利便性は「5ドア」、極めるなら「3ドア」 2つの「ジムニー」を比べてみる
2023.02.01 デイリーコラムジムニーのEVが登場する!?
先日、スズキの「2030年度に向けた成長戦略説明会」という記者会見を見ていて驚いた。
「2030年度までの製品計画」の紹介では「欧州においてバッテリーEV(電気自動車)を5モデル展開」と説明し、そのイメージイラストのなかに「これはどう見ても『ジムニー』でしょ?」というクルマも含まれていた。イラストというかシルエットでだけど。
でも、驚いたのは「ついにジムニーにまでEVが用意される!」ってことではない。そんなのは昨今のEVを取り巻く環境を考えればあり得る話だし、あくまで7年先までの計画にすぎないのだから「確約」ってわけでもない。でも、驚いたのはその前の説明「日本における2030年度までの製品計画」との違いだ。
「日本においてバッテリーEVを6モデル展開する」というのだが、なんとそのなかにはジムニー(らしきクルマ)の姿がないのだ(「ハスラー」っぽいのはあった)。ジムニー(らしきクルマ)のEVモデルが“欧州には計画があるのに日本にはない”なんて! 一体どうなっているのだスズキ?

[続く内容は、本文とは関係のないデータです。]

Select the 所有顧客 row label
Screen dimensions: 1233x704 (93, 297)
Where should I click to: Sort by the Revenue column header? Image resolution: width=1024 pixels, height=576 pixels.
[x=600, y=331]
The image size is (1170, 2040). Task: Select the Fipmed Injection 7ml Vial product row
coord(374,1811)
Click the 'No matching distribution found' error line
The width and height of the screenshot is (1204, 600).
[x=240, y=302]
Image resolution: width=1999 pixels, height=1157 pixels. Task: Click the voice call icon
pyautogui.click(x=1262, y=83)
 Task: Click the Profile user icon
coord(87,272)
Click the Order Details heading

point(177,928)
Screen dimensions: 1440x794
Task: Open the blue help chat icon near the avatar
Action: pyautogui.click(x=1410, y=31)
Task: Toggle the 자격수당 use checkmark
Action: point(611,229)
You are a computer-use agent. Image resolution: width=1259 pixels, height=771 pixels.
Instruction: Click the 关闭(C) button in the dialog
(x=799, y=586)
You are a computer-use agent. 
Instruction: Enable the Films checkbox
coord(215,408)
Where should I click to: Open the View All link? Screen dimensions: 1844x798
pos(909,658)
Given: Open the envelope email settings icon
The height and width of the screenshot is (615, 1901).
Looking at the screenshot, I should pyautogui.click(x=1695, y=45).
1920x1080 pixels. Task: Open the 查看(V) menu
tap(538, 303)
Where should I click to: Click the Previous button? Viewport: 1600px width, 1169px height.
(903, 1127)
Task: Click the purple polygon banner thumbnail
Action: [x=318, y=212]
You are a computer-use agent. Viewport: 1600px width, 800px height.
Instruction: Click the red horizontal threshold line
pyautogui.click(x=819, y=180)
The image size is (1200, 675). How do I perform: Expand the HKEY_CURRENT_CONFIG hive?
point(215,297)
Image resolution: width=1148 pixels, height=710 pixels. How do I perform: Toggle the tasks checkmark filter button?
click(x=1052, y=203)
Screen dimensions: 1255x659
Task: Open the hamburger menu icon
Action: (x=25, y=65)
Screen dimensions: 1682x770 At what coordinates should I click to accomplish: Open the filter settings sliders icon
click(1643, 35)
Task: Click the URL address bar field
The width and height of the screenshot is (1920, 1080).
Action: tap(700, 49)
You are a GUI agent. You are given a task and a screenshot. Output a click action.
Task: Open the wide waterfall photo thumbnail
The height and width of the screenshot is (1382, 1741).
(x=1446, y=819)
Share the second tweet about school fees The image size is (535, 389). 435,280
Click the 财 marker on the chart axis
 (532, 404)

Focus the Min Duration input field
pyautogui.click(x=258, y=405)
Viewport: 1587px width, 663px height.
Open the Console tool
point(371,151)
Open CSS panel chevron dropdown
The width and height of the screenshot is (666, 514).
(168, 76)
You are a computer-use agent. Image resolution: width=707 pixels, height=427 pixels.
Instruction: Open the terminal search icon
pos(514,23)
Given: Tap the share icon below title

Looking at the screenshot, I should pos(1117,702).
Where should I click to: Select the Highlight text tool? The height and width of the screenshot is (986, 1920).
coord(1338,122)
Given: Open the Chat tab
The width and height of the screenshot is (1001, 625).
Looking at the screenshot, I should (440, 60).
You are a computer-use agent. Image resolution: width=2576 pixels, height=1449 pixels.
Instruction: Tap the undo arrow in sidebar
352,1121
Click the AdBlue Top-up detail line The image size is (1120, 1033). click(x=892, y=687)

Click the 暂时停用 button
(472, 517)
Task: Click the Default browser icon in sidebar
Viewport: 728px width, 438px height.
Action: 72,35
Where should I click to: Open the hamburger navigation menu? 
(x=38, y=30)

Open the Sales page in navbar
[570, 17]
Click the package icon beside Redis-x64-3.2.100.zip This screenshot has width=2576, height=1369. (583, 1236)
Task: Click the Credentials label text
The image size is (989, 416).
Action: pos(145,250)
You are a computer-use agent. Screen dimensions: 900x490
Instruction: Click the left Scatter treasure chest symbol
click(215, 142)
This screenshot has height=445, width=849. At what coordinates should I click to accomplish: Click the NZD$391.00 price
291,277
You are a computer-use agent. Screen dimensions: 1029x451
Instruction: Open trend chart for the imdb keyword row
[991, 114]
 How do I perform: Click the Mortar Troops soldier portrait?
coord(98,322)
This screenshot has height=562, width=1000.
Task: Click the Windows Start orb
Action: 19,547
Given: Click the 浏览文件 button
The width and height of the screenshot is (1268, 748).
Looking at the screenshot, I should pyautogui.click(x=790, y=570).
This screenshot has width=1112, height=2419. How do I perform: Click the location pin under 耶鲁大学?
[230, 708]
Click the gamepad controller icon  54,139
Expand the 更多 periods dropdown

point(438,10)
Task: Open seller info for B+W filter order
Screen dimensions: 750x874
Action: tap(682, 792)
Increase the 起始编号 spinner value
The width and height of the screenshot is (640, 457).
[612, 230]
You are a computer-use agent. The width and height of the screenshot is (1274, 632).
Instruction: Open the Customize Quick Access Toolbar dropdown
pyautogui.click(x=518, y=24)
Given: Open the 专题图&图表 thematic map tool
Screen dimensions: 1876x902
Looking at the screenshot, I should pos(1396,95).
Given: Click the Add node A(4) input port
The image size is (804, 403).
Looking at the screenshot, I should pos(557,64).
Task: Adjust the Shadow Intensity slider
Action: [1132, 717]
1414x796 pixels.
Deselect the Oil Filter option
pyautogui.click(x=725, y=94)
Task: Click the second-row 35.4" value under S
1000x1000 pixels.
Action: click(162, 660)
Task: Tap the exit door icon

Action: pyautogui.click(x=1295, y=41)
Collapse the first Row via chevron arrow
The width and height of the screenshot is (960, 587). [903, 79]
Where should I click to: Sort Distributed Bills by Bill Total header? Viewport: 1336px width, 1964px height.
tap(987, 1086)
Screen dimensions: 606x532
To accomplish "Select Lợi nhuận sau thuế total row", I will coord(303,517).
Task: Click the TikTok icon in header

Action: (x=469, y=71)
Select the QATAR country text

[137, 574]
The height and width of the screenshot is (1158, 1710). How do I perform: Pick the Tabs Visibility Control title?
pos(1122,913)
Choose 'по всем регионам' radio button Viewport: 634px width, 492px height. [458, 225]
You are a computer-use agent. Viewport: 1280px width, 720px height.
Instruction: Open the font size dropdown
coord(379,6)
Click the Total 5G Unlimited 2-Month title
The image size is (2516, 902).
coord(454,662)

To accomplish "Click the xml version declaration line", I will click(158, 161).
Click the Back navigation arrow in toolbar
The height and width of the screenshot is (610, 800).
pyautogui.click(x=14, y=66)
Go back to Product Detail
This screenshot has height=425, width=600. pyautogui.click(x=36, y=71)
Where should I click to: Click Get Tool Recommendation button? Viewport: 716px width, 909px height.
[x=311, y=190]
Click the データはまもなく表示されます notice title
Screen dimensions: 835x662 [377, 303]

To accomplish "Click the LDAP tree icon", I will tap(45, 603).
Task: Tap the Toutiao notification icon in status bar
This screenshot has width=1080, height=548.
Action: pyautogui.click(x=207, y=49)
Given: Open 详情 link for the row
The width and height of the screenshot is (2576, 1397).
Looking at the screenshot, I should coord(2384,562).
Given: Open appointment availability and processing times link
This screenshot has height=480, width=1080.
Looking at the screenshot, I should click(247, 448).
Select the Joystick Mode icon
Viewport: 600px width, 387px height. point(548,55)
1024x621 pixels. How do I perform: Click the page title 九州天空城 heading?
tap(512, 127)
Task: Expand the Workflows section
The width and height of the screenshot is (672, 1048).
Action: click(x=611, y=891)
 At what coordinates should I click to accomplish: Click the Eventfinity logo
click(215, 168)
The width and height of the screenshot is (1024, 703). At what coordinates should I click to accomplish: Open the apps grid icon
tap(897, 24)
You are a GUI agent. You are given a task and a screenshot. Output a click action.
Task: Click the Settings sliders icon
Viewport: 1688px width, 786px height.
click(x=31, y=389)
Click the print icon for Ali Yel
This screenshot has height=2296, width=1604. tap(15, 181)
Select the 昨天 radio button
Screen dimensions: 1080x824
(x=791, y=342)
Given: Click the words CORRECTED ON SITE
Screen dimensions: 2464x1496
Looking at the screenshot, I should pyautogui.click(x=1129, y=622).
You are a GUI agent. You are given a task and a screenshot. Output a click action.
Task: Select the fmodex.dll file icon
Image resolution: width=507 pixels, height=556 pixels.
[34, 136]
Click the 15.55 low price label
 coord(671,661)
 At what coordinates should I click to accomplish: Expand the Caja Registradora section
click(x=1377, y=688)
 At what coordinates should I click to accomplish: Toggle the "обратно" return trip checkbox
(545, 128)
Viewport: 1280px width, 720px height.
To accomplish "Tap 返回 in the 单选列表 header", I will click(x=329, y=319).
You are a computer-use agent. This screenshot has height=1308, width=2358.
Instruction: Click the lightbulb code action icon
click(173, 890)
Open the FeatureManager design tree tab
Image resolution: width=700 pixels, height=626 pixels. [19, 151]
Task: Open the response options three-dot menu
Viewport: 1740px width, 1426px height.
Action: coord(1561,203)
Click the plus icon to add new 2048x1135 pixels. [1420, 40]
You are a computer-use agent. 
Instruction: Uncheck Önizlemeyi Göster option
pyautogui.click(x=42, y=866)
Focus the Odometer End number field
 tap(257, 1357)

まあ「ジムニーのEVが出たら日本で人気を博してたくさん売れるのか?」と問われれば「当然でしょ!」と即答する自信はあいにく筆者にはないけれど、あれですよアレ。「アッチにはあるのに、コッチにはどうしてないんだ?」という、ないものねだりです。本当にわがままですいません。やっぱり隣の芝生は青く見えるんです。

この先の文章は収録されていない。